Monday, March 5, 2012

Chapter Sixty-five

Funter Bay, Alaska

Deb sat with Tonka’s head in her lap and Moira against her side.  Neither dog nor child wanted to be more than an inch away from her since the shooting.
Poor dog.
One of his cropped ears had been nicked by a bullet from Rogers' gun.  “It makes you look brave old boy,” Deborah said aloud. Her clothes were spotted with his blood.
Tonka’s tail whumped slowly with the praise.  Moira’s mouth fell as she nodded in her sleep in seeming agreement.
Peering out the window, Deb watched the sun’s slow rise.
They should be here soon.
After that horrible night, Deb had walked the length of the bay to Bob’s neighbor.  She had carried Moira the entire way while Tonka walked by her side, leash in his mouth.
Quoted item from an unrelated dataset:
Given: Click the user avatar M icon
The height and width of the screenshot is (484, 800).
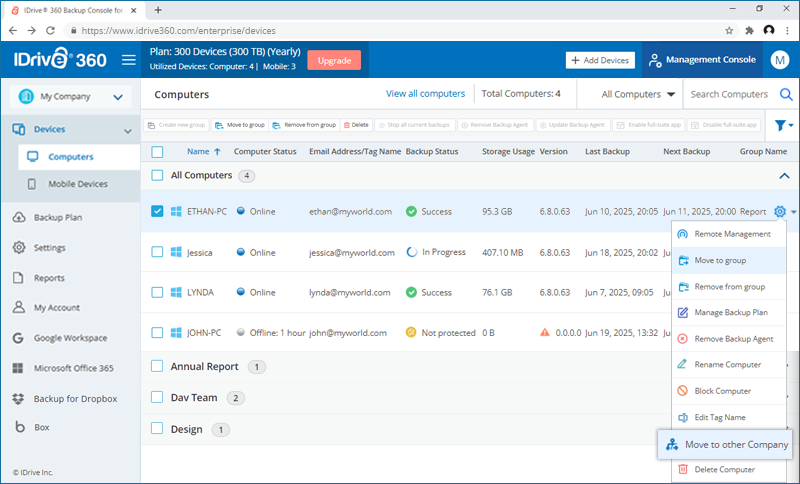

The neighbor, though surprised to see them at that time of night, had welcomed them in, put on a pot of coffee and listened to every word as Deb recounted the details between sobs.  The neighbor, a tall, slim woman with white hair, nodded, added more wood to the stove and finally spoke.  “Never trusted anyone in the guv’mint.  You use my phone when you feel up to it.”
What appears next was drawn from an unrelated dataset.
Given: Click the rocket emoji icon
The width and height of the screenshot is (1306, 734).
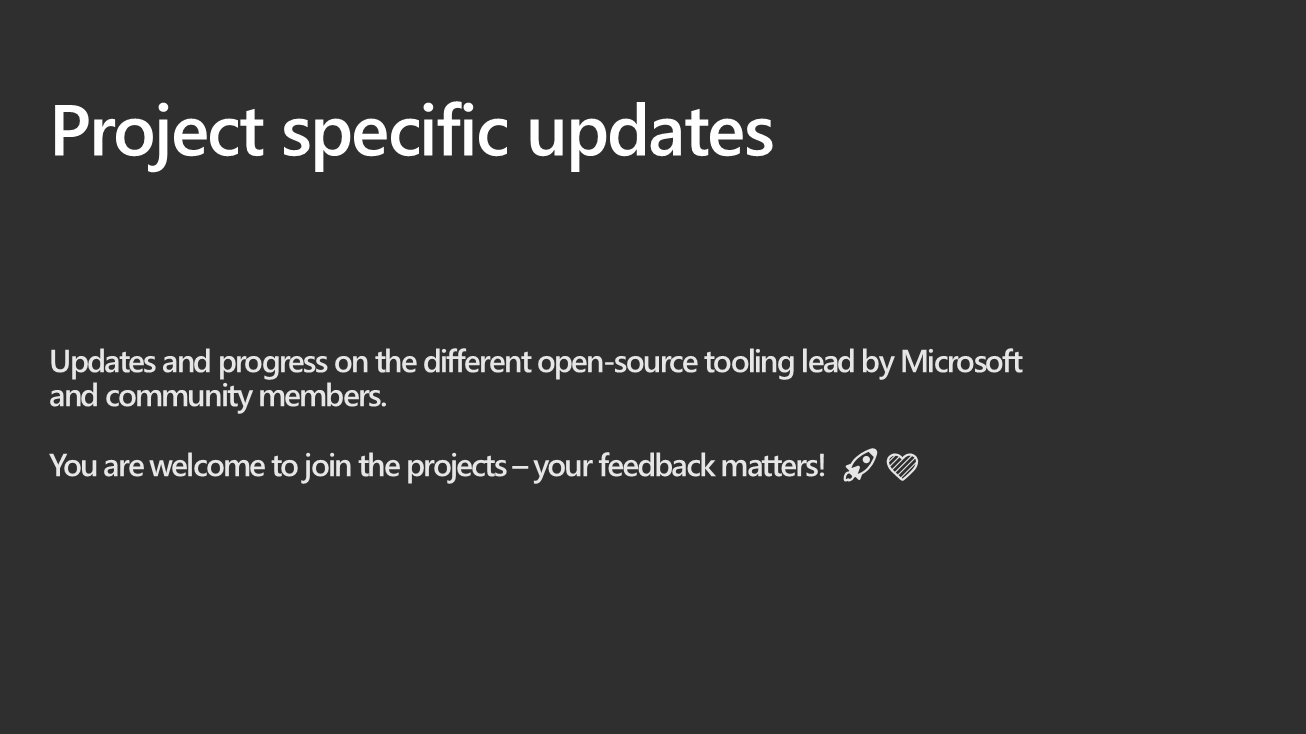Looking at the screenshot, I should point(859,465).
With that the neighbor lady had shrugged and gone back upstairs to bed.
Deb had finished her cup of coffee, then settled Moira and Tonka together so she could get up.  It was hard to bring herself to do what she had to do. She held the handset of the corded wall phone with her thumb on the receiver, summoning her nerve.  She had sighed , then dialed.  “Yes, Officer, I want to report a break-in and shooting.”
Now she sat in Bob’s kitchen, Tonka and Moira astride, waiting to see what their fate would be.  The distant sound of a helicopter vibrated the air.